Personally, I think it’s something slightly different. I’m willing to go out on a limb and say that every business that is featured on TripAdvisor is doing everything in their power to take Covid seriously and that the levels they go to will very much depend on resources. What I think the “Travel Safe” tools are actually doing is giving the business an opportunity to articulate the measures that they’ve taken to people on TripAdvisor. And for me, this is a really important point. Being Covid safe isn’t enough. You’ve got to tell your customers. You’ve got to put their minds at ease that you’ve taken measures to reduce the risk. 

Let’s take a look at some numbers. On a recent consumer sentiment survey TripAdvisor published, these were three of the takeaway stats:

  • More than 9 out of 10 (92%) said cleanliness is the most important factor in selecting accommodations.
  • More than 8 in 10 (84%) said cleanliness or sanitization certificates are important when booking a travel experience.
  • Nearly 8 in 10 (79%) said it’s important to publicly display compliance to government safety standards.

To paraphrase – be safe and tell me that you’re safe. Because unlike previously, if you don’t tell me you are safe, I’m not going to give you the benefit of the doubt. I’m going to stay away. 

I had a quick look at TripAdvisor to see how many restaurants in London were safe. There are just short of 20,000 restaurants. The filter, quite handily, is the first filter in the list of options, under the title Covid19. It’s called Restaurants taking safety measures. When you apply that filter, the number of restaurants reduces to 479. Do you believe that only 2% of London restaurants are safe? No, me either. But if you were planning to go for a meal in London, would you risk it on one of the 98%? No, me either.

If you look at New York there are 11k restaurants of which only 50 are apparently “safe”. Rome has a similar number of restaurants, but 379 are “safe”. Remember, if you don’t say you’re safe, then you’re a risk.

No one in the hospitality industry needs me to tell them of how influential TripAdvisor is, and the impact it has on their results. They say that 439 million people use the site every month so letting all of these people know you’ve put things in place to keep them safe is a bit of a no brainer. 

But as well as this, those people are going to look at your reviews too to see what your previous customers have said about their experience. 

Purple customers have been making use of our TripAdvisor connector for years to automate requesting reviews from their customers. It’s important that you ask for reviews as it’s been proven time and again that customers who have had a bad experience are much more motivated to leave a review than someone who had a good experience. 

When you compare the results, businesses using our connector receive on average 40% more reviews and the quality of the reviews are almost half a star higher, than those that don’t use the connector.
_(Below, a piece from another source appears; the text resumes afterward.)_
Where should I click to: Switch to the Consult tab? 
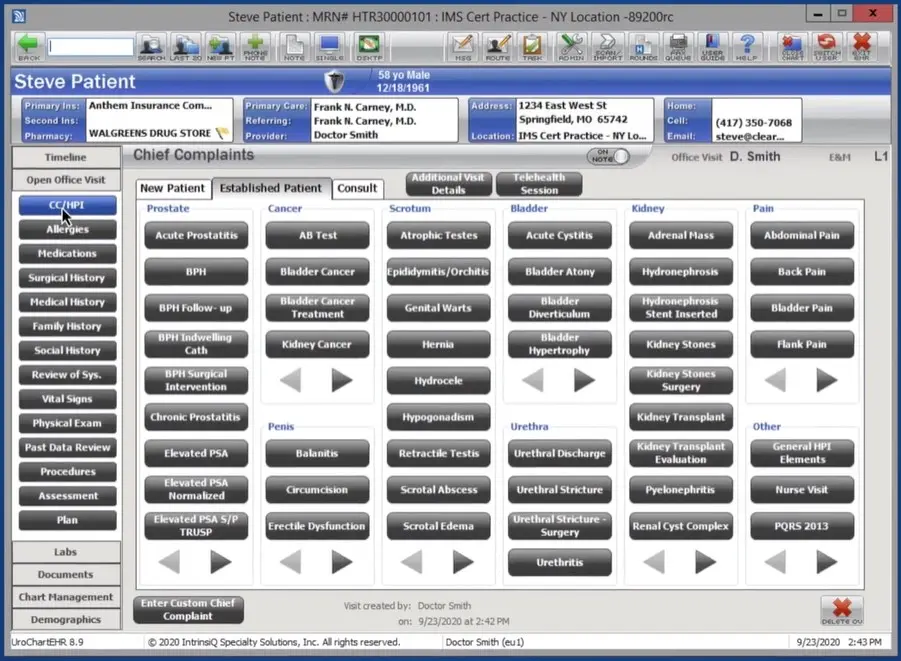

So if you get on the front foot with reviews, you will definitely benefit. 

You can go further though in communicating with customers on what they can expect. We’ve recently launched our new occupancy product which allows you to accurately understand how many people you have in a venue in real-time and historically. There are a ton of benefits to this, but I’ll focus on a couple. 

The first is that the information can be pushed into other systems via API – so you can keep customers abreast of your busy times on your website. You can also deliver the information to screens, maybe at entrances or outside bathrooms so customers are always kept informed.

The second is gathering feedback from your customers directly, beyond just asking for a review. You may feel that what you are doing is making your venue feel safe, but the only way to truly test this is by asking your customers. Using Purple you can push safety specific surveys to your visitors and review the responses in our Social Responsibility Dashboard (along with the occupancy data I mentioned above).

The hospitality industry has been hit really hard this year with the restrictions that have been imposed as a result of Covid and it’s likely the effects will be felt for some time yet. Part of the recovery will be based on how well businesses are able to make their customers feel secure, and safety as a differentiator will become bigger and bigger.